▶ TASK PROMPT
Could you filter the data below down to the lines that hold the word "each"?

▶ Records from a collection
-=-=-

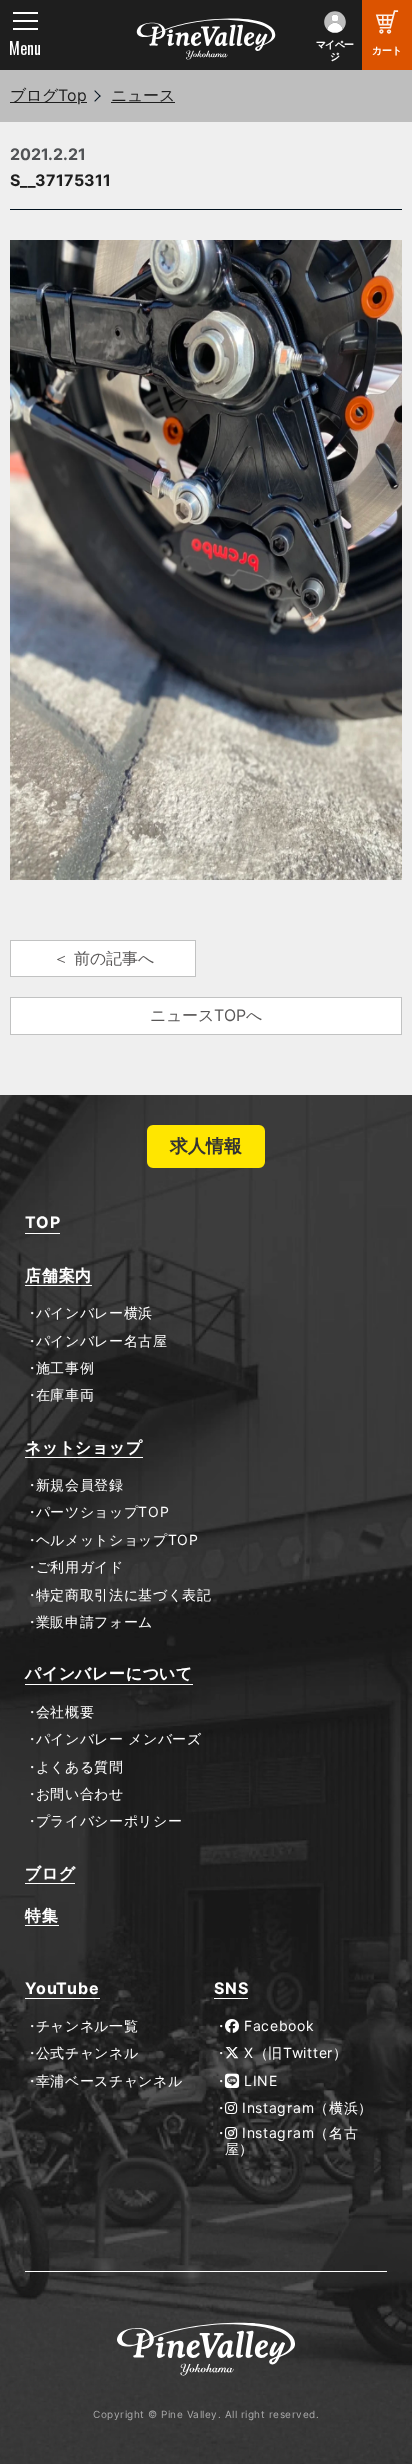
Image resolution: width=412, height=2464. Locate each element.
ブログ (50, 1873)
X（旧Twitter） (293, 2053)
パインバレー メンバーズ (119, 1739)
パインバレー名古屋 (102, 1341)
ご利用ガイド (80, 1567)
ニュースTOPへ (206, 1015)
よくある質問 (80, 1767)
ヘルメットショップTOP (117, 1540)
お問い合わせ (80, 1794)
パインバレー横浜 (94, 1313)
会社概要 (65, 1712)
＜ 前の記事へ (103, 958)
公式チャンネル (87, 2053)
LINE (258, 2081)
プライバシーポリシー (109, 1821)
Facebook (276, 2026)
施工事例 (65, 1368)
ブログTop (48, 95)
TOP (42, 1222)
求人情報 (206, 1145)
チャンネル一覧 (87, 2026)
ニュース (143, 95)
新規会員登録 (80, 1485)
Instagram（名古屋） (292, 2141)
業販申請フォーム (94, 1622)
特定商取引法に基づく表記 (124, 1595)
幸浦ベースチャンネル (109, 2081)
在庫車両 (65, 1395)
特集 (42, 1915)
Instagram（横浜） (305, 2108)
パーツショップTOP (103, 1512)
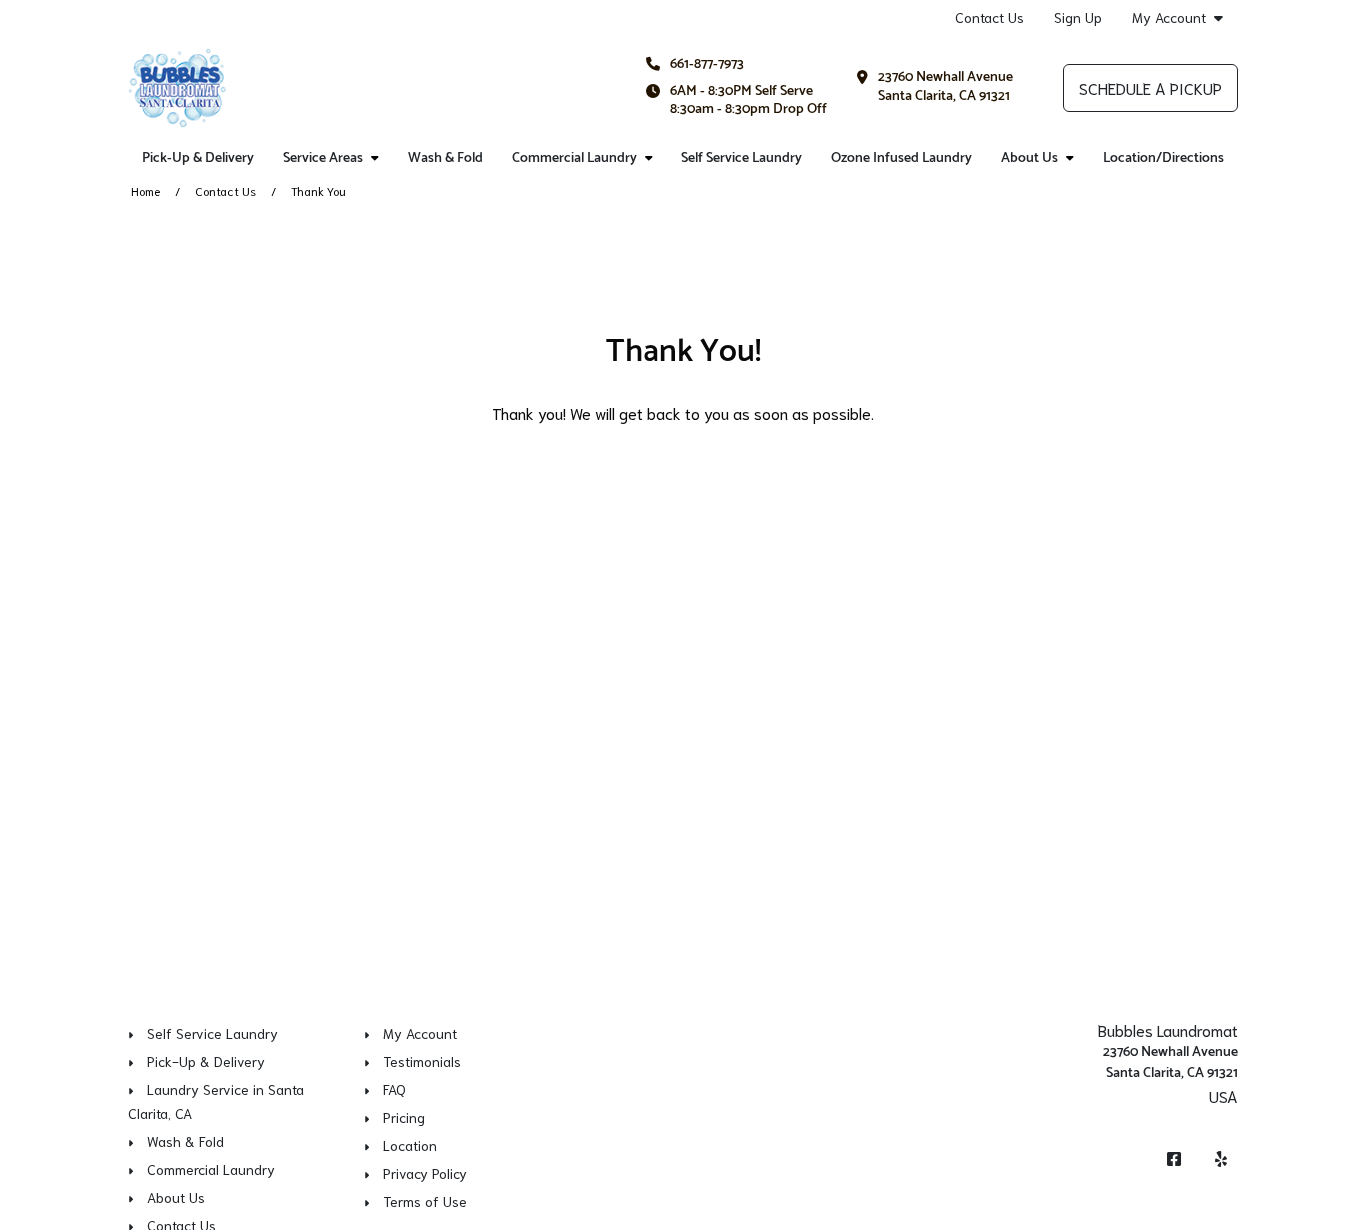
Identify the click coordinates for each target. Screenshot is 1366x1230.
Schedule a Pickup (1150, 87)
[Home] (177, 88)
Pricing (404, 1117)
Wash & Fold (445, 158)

-=-=-

▶ TASK RESPONSE
Image resolution: width=412, height=2464. Locate each element.
Identify the click coordinates for each target. Screenshot is 1366x1230.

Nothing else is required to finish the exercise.